Nos quedaba poco más de una semana para presentar el dosier de nuestra candidatura. Aquel proyecto había acabado por acaparar todo mi tiempo. Walter y yo teníamos la costumbre de encontrarnos al acabar el día en la biblioteca de la Academia, donde yo le presentaba un resumen de lo que había avanzado en la jornada. Después de haberle leído mi texto (que discutíamos bastante a menudo), íbamos a cenar a un pequeño restaurante indio del barrio. La camarera tenía un escote notable, y ni Walter ni yo permanecíamos indiferentes. Después de aquellas cenas durante las cuales la camarera en cuestión no nos dirigía jamás ni la más mínima mirada, continuábamos nuestras conversaciones caminando a lo largo del Támesis.

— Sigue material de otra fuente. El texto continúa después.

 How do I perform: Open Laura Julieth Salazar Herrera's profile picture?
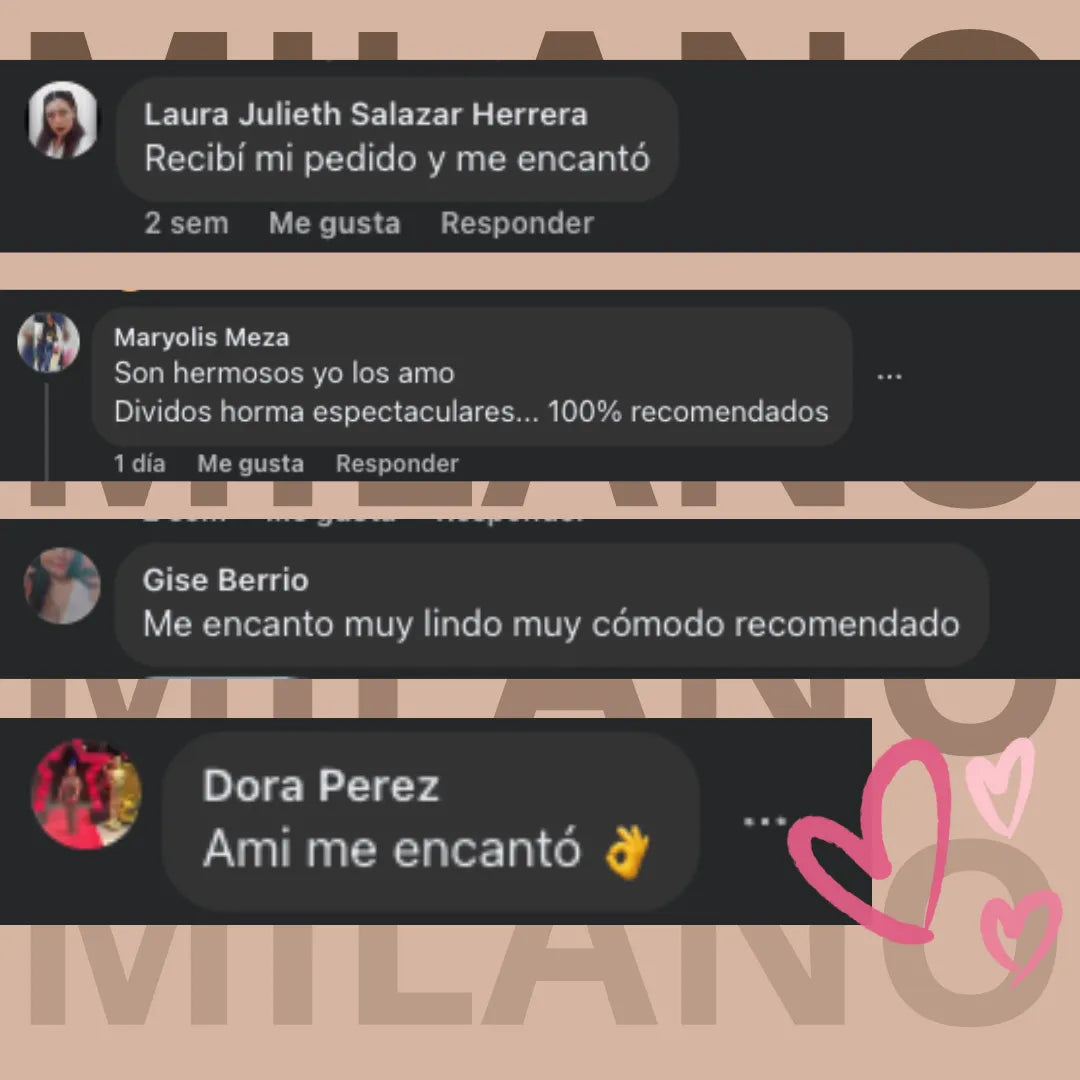(62, 120)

Ni siquiera cuando la lluvia se sumaba a la cita renunciábamos a este paseo nocturno.

Aquella noche, sin embargo, yo tenía una sorpresa reservada para mi ayudante. Como desde el fin de semana anterior mi viejo MG había despertado en nosotros el ansia de viajar, pedí un taxi que nos dejó en la estación de Euston, no demasiado lejos de la de King's Cross. Íbamos con retraso y, antes de responder a la vigésima pregunta de Walter («Pero ¿adónde vamos?»), lo conduje en una carrera desenfrenada hacia el andén desde el que partía nuestro tren. El convoy empezaba a traquetear, empujé a Walter hacia la plataforma del vagón de cola y tuve el tiempo justo de subirme yo después. Los raíles rechinaban ya bajo los bogies.

El extrarradio de Londres cedió paso a la campiña inglesa que, a su vez, desapareció ante el extrarradio de Manchester.

—¿Manchester? ¿Qué es lo que venimos a hacer a Manchester a las diez de la noche? —preguntó Walter.

—¿Y quién te dice que ya hemos llegado a nuestro destino?

—¡Pues el hecho de que el revisor acaba de anunciar: «Última estación; todo el mundo abajo», por ejemplo!

—¿Y los transbordos, mi estimado Walter? Venga, coge tu maletín y ven, apenas tenemos diez minutos.

Nueva carrera a través de los subterráneos de la estación y ya estamos los dos embarcados en otro tren que, esta vez, se dirige hacia el sur.

Esa noche nadie se apeó en la pequeña estación de Holmes Chapel aparte de nosotros, y el jefe de estación no tardó en liberar con un golpe de pito el convoy del que acabábamos de bajar. El tren se alejaba ya. Miré el reloj mientras buscaba con la mirada el coche que debía venir a buscarnos. Sin duda alguna, llegaba con retraso.